Without any pictures, print the lines below from the one that has "Where should I" through the one that has "Viewport: 290px width, 217px", exactly and nothing else.

┄┄┄┄┄┄┄┄┄┄

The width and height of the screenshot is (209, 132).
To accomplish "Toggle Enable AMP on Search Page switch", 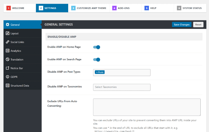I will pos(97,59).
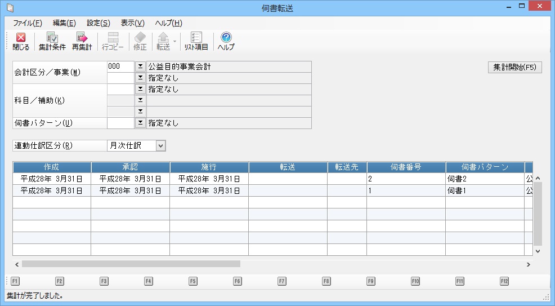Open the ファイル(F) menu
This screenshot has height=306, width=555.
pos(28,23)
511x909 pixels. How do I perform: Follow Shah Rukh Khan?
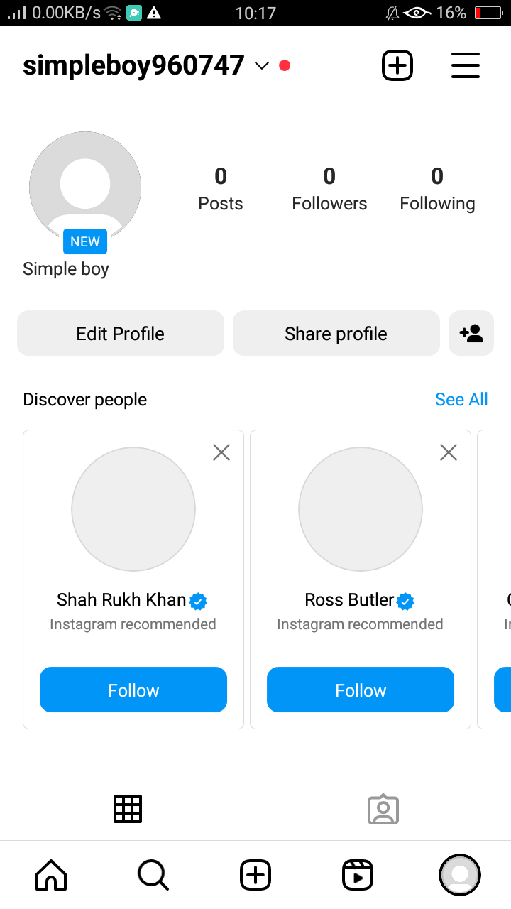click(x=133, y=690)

┄┄┄┄┄┄┄┄┄┄

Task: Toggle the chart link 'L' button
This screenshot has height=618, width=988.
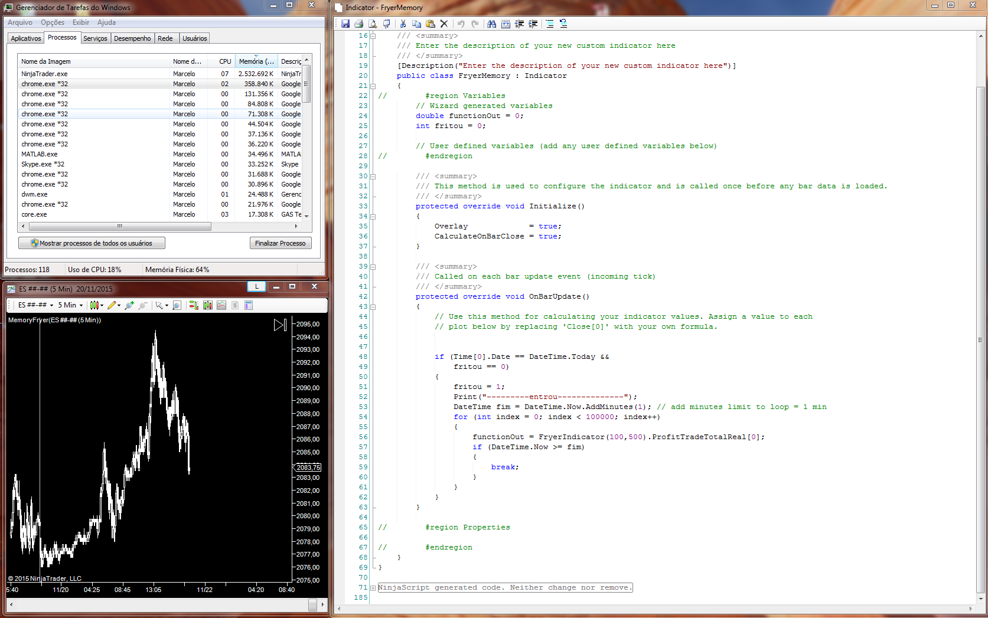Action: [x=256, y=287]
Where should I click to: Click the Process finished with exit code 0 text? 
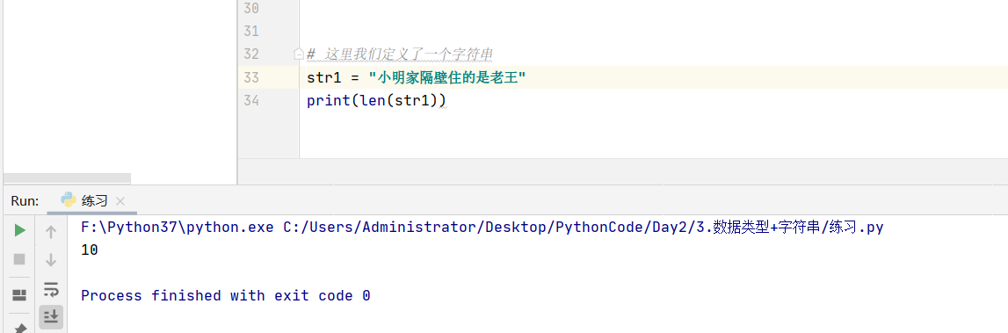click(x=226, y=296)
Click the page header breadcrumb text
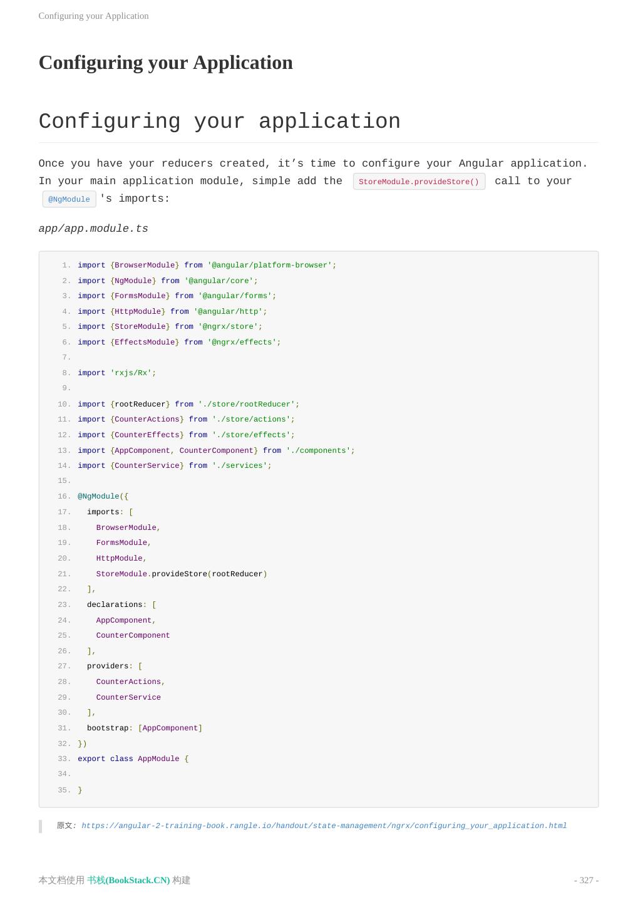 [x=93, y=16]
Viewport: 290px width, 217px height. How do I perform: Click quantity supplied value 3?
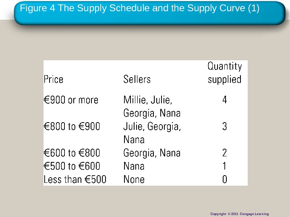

┄┄┄┄┄┄┄┄┄┄

FINISHED EXERCISE:
Where should I click to: Click the Process finished with exit code 0 text? 
click(x=226, y=296)
Click the page header breadcrumb text
 [x=93, y=16]
Viewport: 290px width, 217px height. How do I perform: Click quantity supplied value 3?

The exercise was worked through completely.